We are very pleased to be starting the new season at Thirsk Hall Sculpture Garden with an exhibition of work by Emily Young who has been called 'Britain's greatest living stone sculptor' by the Financial Times. She views her relationship with the stone as a partnership, choosing to free carve rather than forcing predetermined ideas onto the material. In essence, she allows the stone to dictate the final form of the sculptures.
To coincide with the exhibition in Gallery One some of Young's monumental sculptures will be placed within the garden and parkland.
Emily Young:
When I first started to carve stone some forty years ago, I was constantly asking myself, what is this that I’m doing, and why am I doing it? Here are some thoughts around those two questions.
To engage with one’s hands with a material that manifests, that tells the history and creation of the planet is philosophically and physically very engaging. I enjoyed working with the stone, an enterprise between the two of us, a kind of marriage.
Then the ramifications are multifold.
My human consciousness works with the very matter of the planet, respectfully, asking the stone to play with me, to allow me to engage with it in this interplay of mind and rock. It is full of absolutes, of hardness and strength, and it carries it’s long history as a kind of gift for me to discover. I am conversely extremely recently arrived on earth, comparatively.
It was British geologists studying fossils on the hills of western Britain in the 1800s who pushed back our notions of the age of the planet, and this extra time gave Charles Darwin the scope to formulate his theory of evolution. So reading stones allowed for the beginning of an understanding of the history of life on earth. Life started on earth some 3.7 billion years ago. Possibly earlier.
As a conscious entity born in 1951, a teenager in the 60s, it was obvious to me by my early adulthood that things weren’t looking great for our planet. And I had made various connections. The greed, cruelty and incompetence of some people would make it difficult if not impossible for most life forms on earth to pursue lives of dignity and joy, when it could have been possible with a different set of values. I like the idea of human-kinds life on Earth properly being a picnic party.
I feared the worst, and still do, though equally I’m hopeful that we can tech our way out of disaster. But the cat is out of the bag, death and destruction are the successful game plan for neo-liberal capitalism, and so we roll onwards into catastrophe.
The stone that has endured for billions of years, (the Earth is 4.5 billions of years old) can endure for another one billion - when the sun starts to die, to become a red giant, expanding and consuming the closer planets, Mercury and Venus. It will burn off all the water on Earth. And then, the earth will be a rock, bare of all life. Ultimately it will all turn to dust, disintegrating into the universe.

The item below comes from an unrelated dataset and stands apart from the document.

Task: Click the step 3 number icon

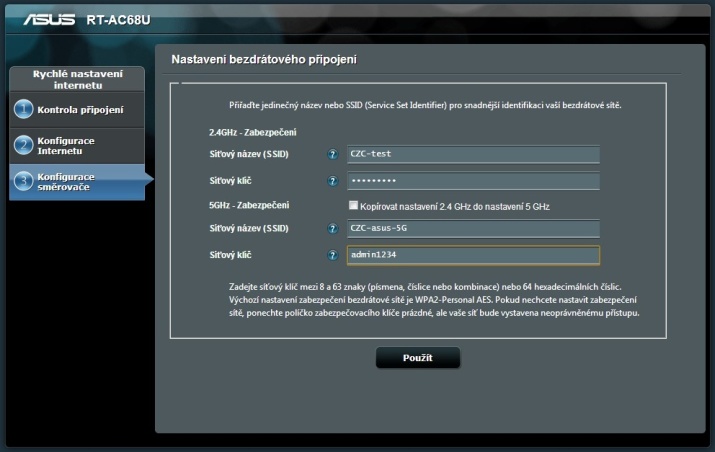Action: coord(23,182)
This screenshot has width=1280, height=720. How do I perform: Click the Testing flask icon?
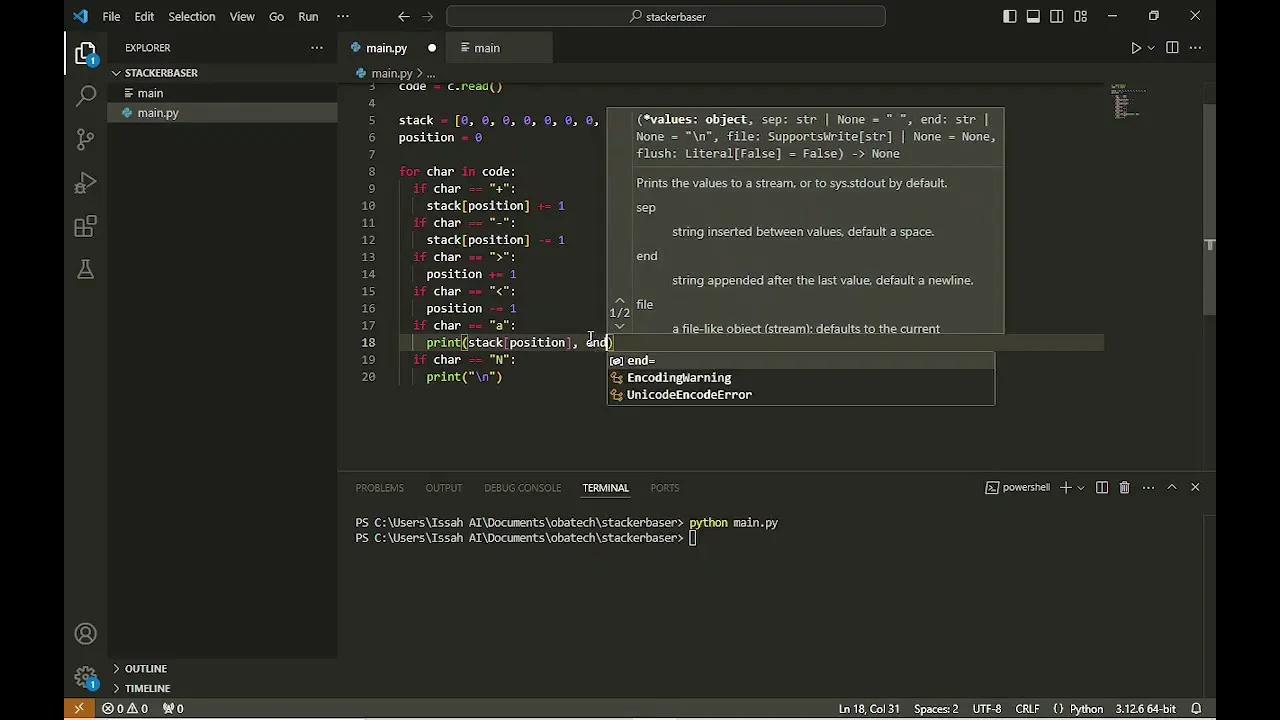pos(85,270)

My thought is that the things made of stone will last longest. (The story of man’s antecedents can be read in the stones they worked with, over 3.3 million years.) And that the heads, discs and torsos I make now will carry the message that some of us were peace loving people, capable of deep thought and profound compassion and connectedness with all life on earth. It’s a silent howl into the future, saying - we knew, we loved our staggeringly rare and beautiful home, our mother, see how calm and thoughtful we are, can be. How much we care. How sad we are that we broke our home.
A billion years is a long time , obviously. And all sorts of things can happen. For me, now, the hand carved stone sculptures are a hand held out to the future, acknowledging the stony past, and trying to connect somehow from a broken human present. Potential is probably limitless, love is required by all, the creation of the universe is far beyond words, and we are of it, of its glory and darkness. I want the stone to keep singing our song.